Sony finally admitted that during a security breach last week, an outside source gained access to all PSN usernames, passwords, email address, mailing addresses, phone numbers, birthdays and most likely, credit card data.  That’s pretty much the worst case scenario picture I painted last week.  We already know that Sony has handled this crisis totally wrong, as detailed here, which is further exacerbated by waiting a whole week to notify their customers that all their personal data had been exposed.  On their blog post, they even go as far to recommend users continually check their credit reports and provide info on how to do that.

At this point, the footnote to the story is that PSN will be up in about a week.  The real story is that this was a complete and total failure by Sony.   A few recommendations:  If your PSN username/email and password combo is used on other sites (i.e. you’re one of the many who reuse the same password with different sites) now is a good time to change passwords to at least some of your most critical sites like email accounts, banking accounts and anything else that is super-sensitive.   Using a browser plugin and mobile app like LastPass is great for managing passwords and generating unique passwords for each site.  It is less convenient to have different passwords for all your sites and services, but Sony has taught us a valuable lesson:  your data is not safe with anyone.  Also, it should go without saying that you should closely monitor your accounts for any anomalous activity.  Plus, now’s not a bad time to start looking in to enabling two factor authentication on sites like Google and Facebook — something that’s automatically enabled on Steam now.

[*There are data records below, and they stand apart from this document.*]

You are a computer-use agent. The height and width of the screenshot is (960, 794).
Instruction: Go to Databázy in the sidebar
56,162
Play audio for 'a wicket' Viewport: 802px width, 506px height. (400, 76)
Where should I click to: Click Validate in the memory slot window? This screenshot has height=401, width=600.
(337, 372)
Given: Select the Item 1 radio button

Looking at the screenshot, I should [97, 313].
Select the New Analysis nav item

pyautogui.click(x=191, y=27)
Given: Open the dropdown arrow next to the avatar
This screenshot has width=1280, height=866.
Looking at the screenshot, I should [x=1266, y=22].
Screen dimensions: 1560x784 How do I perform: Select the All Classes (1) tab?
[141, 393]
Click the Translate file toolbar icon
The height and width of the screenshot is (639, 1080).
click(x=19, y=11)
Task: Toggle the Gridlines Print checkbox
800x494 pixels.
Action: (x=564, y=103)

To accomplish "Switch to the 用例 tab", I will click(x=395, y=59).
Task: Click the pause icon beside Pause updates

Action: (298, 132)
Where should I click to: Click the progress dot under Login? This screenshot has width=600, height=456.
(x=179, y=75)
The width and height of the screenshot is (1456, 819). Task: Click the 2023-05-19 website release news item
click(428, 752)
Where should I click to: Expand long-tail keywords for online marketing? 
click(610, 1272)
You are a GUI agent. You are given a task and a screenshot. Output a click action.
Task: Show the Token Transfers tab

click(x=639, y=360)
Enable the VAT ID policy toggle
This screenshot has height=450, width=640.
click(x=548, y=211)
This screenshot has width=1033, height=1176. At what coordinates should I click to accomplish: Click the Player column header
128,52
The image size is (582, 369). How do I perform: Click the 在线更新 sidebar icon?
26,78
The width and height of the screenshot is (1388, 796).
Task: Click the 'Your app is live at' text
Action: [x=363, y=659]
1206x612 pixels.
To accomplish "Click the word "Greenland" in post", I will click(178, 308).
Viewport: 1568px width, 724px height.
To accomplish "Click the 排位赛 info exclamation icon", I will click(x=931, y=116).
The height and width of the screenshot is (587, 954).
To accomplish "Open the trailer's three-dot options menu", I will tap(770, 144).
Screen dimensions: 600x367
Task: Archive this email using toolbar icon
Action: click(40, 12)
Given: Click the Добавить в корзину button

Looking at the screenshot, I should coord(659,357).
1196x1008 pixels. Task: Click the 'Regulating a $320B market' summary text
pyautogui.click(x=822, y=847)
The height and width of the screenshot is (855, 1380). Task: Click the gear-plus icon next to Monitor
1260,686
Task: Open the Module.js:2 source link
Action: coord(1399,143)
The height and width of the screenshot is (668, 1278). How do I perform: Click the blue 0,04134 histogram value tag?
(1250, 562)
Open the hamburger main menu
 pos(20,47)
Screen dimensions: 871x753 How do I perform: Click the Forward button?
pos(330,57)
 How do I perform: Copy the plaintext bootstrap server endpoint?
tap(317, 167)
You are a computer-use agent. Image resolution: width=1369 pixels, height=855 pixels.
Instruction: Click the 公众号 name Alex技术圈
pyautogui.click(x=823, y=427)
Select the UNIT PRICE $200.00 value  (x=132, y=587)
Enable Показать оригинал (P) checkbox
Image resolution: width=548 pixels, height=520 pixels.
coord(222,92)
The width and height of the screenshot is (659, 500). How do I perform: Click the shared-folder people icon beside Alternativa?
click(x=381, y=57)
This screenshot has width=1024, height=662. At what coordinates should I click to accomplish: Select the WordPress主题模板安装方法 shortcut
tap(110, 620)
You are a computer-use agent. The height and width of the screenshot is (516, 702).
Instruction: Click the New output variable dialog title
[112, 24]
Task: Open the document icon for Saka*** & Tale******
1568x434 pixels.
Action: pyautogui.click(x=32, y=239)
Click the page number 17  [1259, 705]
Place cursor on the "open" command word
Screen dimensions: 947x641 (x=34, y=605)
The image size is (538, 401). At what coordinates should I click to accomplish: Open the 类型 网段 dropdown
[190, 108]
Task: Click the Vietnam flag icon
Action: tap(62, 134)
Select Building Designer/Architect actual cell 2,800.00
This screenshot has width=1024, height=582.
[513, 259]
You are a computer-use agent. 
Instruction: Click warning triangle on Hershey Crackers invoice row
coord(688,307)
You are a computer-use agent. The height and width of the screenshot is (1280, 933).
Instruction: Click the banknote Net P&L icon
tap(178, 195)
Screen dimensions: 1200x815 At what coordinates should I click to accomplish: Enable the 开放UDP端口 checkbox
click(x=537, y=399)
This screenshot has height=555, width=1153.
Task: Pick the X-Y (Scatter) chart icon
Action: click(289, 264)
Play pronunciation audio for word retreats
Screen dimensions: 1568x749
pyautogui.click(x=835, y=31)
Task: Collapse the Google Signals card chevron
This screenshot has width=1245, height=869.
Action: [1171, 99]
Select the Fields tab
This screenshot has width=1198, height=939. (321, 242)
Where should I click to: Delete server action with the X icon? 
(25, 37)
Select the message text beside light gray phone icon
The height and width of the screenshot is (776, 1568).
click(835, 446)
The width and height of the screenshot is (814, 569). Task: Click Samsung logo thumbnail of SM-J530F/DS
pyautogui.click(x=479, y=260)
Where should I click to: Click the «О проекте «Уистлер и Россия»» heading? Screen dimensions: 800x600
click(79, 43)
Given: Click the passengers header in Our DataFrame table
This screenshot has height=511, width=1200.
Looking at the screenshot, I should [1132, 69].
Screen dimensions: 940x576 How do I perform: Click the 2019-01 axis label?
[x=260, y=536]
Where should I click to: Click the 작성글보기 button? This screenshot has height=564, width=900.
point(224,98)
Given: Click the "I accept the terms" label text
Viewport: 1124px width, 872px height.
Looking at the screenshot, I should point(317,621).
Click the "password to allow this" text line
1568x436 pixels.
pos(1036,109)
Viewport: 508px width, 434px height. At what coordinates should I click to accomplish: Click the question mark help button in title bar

To wrap up my words on the Sony issue, I wonder where it leaves consumer support on current and future Sony products.  While security breaches can happen anywhere and at anytime, Sony’s complete mishandling of this major incident will be hard to forget.  Do I want to reward a company by continuing to purchase their products and services who not only lost my data, but at first lied, then delayed telling me about it?  Not really.  That doesn’t mean I’m throwing out my PS3.  That won’t accomplish anything.  Sony already has my money and the data is long gone, but it will be hard to support that or future Sony platforms going forward.  How about you? Has Sony made your “must avoid” list as a consumer or has this debacle left you unfazed?

 

funk

I have been involved in both computers and video games since a very young age, cutting my teeth (literally) on an Apple IIe and an Intellivision. I've been writing about both for fun, off and on throughout the years, which eventually led me here -- still playing games and casually writing about them off an on. Follow @dab784

  4 Responses to “Sony Admits Your Personal Data Was Stolen”

Comments (4)
  1. I think that this is pretty much it for me with Sony for the next couple of years. The only reason I got a PS3 was I wanted a media box. My popcorn hour wasn’t cutting it. Sony already won the format war vs MS & HDDVD. Plus, when choosing between MS & Sony I think it is a toss up between which one has done less savory stuff. I had pretty much forgiven the whole cd with a rootkit thing. And while this was unintentional and I realize that there is no such thing as perfect security, they have handled the entire thing poorly.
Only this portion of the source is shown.